Evaluasi keperawatan
Evaluasi adalah merupakan pengukuran dari keberhasilan rencana keperawatan dalam memenuhi kebutuhan klien. Tahap evaluasi merupakan kunci keberhasilan dalam menggunakan proses keperawatan. Adapun evaluasi klien dengan post op striktur uretra yang dipasangi kateter tetap dilakukan berdasarkan kriteria tujuan yang telah ditetapkan sebelumnya dan asuhan keperawatan dikatakan berhasil apabila dalam evaluasi terlihat pencapaian kriteria tujuan perawatan yang diberikan.
DAFTAR PUATAKA
Doenges, Marilynn E,(2000), Rencana Asuhan Keperawatan, penerbit EGC. Jakarta.

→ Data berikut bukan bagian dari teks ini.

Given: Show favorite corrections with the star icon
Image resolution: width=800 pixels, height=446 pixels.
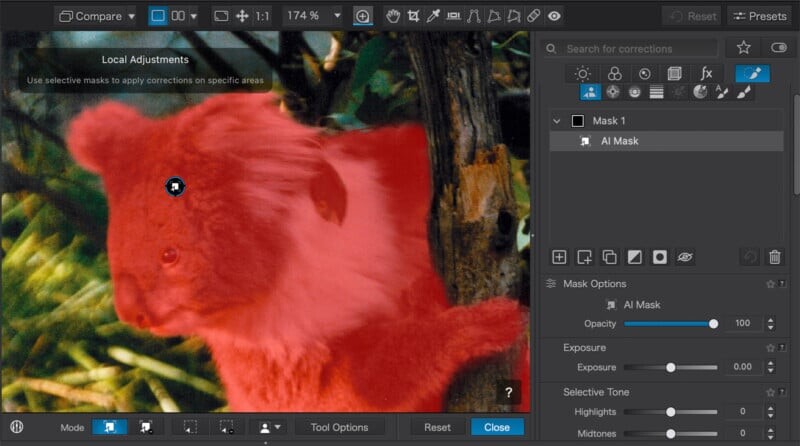Looking at the screenshot, I should 743,47.
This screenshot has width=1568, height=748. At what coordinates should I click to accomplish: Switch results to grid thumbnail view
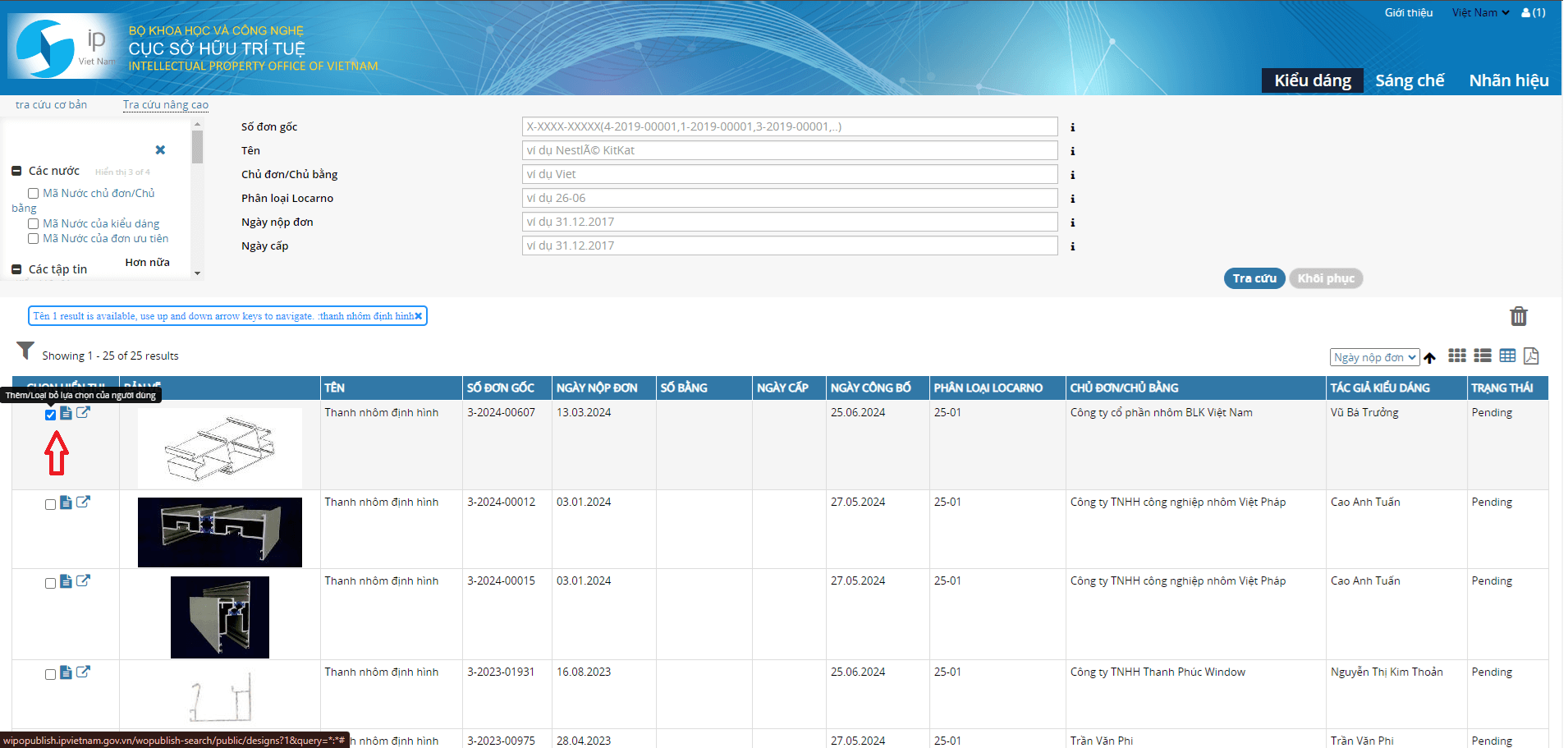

Gallo,(1996) Keperawatan Kritis, edisi VI, volume II, penerbit buku kedokteran, Jakarta.
Long Barbara C,(1996),Perawatan Medikal Bedah Volume 3, Yayasan Alumni Pendidikan Keperawatan Padjajaran Bandung.
Mansjoer Arief., dkk, (1999), Kapita Selekta Kedokteran, edisi 3, Penerbit Media Aeusculapius FKUI.
Media Aesculaipius, Fakultas Kedokteran Universitas Indonesia,(2000) Kapita Selekta Kedokteran, edisi ke 3, jilid 2, Jakarta.
Nedia Sylvia, dan Wilson, Lorraine M,(1995) Patofisiologi, buku 2, edisi 4, penerbit EGC, Jakarta.
R. Syamsuidajat, Wim de Jong,(1998) Buku Ajar Ilmu Bedah, edisi revisi, penerbit EGC, Jakarta.
Suddarth & Brunner,(2001) Keperawatan Medikal Bedah, edisi 8, volume 2, penerbit EGC.
Susanto H. Fitri, (2000),Keperawatan Medikal Bedah, Widya Medika, Jakarta.